November 13, 2023
Standard 3, which applies to all accredited continuing medical education (CME), requires identification, mitigation, and disclosure of relevant financial relationships with ineligible companies. Apply Standard 3 to the planners, reviewers, speakers, editors, moderators, facilitators and others controlling the content of your educational activities.
While accredited providers may always apply the five elements of this standard, there are exceptions when you do not need to apply Standard 3. Below are some helpful clarifications and nuances to consider.
Exceptions: Accredited providers do not need to identify, mitigate or disclose relevant financial relationships for any of the following activities:
- Accredited education that is non-clinical, such as leadership or communication skills training.
- The exception is meant to apply when the content of an activity would not cause any planners/speakers to have relevant financial relationships (examples include a business meeting, legislative update or awards ceremony), and is not controlled by ineligible companies or includes individuals with unmitigated, relevant financial relationships.
- An accredited activity is considered non-clinical when there is no opportunity in that activity for an individual to insert commercial bias.

##########

> _Exercise instructions_: Write out everything in the Standard 3 passage from "- The exception" down to "insert commercial bias.", swapping "commercial bias" for "promotional bias". The records after this point are separate material and unrelated to the Standard 3 passage.

##########

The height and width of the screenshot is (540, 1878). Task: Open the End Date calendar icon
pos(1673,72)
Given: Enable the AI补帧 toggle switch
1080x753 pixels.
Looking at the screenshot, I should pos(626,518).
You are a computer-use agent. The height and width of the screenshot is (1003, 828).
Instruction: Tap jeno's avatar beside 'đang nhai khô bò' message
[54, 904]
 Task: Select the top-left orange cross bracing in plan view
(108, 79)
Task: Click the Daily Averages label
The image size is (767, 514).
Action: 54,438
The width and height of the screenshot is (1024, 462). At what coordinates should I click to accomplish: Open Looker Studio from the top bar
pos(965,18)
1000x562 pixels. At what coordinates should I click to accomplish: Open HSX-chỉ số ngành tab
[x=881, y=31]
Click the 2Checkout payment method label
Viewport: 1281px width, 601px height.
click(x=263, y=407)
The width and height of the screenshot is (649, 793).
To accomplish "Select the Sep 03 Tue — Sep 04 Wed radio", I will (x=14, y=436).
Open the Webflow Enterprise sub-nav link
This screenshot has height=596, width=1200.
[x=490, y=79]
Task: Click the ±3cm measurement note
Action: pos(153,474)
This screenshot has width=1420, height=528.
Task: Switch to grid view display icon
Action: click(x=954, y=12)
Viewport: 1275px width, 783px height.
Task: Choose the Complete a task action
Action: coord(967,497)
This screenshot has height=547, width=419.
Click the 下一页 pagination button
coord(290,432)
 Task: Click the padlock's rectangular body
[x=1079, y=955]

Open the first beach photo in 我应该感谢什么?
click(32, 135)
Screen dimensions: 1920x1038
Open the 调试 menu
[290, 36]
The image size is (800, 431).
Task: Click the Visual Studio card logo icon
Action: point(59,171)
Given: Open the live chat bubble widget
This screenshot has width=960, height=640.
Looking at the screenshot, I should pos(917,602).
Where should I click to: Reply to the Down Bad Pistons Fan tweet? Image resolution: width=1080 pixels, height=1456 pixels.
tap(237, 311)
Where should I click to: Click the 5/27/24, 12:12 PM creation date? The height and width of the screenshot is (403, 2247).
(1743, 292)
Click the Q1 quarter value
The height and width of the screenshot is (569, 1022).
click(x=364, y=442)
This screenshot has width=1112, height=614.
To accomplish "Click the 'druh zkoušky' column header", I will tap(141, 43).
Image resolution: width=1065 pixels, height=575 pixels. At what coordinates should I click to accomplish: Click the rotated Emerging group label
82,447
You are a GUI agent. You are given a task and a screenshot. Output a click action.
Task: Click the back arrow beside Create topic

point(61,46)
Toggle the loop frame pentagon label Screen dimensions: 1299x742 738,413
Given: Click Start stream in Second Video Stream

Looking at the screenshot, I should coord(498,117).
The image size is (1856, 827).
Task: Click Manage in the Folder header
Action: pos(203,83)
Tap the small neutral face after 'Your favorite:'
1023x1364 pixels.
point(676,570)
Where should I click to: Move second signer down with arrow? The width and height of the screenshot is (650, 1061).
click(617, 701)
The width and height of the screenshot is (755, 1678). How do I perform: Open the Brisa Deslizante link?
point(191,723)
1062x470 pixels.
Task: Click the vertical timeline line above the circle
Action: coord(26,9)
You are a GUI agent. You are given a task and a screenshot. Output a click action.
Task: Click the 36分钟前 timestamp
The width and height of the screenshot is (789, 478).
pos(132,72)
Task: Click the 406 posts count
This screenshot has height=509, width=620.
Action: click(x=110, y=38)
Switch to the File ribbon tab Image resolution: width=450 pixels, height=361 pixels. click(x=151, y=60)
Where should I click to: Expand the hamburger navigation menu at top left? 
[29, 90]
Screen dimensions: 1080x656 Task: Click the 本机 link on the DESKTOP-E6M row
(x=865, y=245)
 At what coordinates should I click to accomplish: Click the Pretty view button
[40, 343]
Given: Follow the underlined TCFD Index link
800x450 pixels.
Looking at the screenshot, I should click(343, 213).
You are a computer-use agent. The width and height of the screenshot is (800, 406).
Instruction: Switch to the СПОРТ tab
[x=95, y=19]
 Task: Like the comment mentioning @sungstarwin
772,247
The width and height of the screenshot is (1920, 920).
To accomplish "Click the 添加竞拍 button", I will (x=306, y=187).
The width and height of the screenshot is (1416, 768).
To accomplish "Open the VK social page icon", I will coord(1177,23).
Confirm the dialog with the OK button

##########

> _Response below_:
- The exception is meant to apply when the content of an activity would not cause any planners/speakers to have relevant financial relationships (examples include a business meeting, legislative update or awards ceremony), and is not controlled by ineligible companies or includes individuals with unmitigated, relevant financial relationships.
- An accredited activity is considered non-clinical when there is no opportunity in that activity for an individual to insert promotional bias.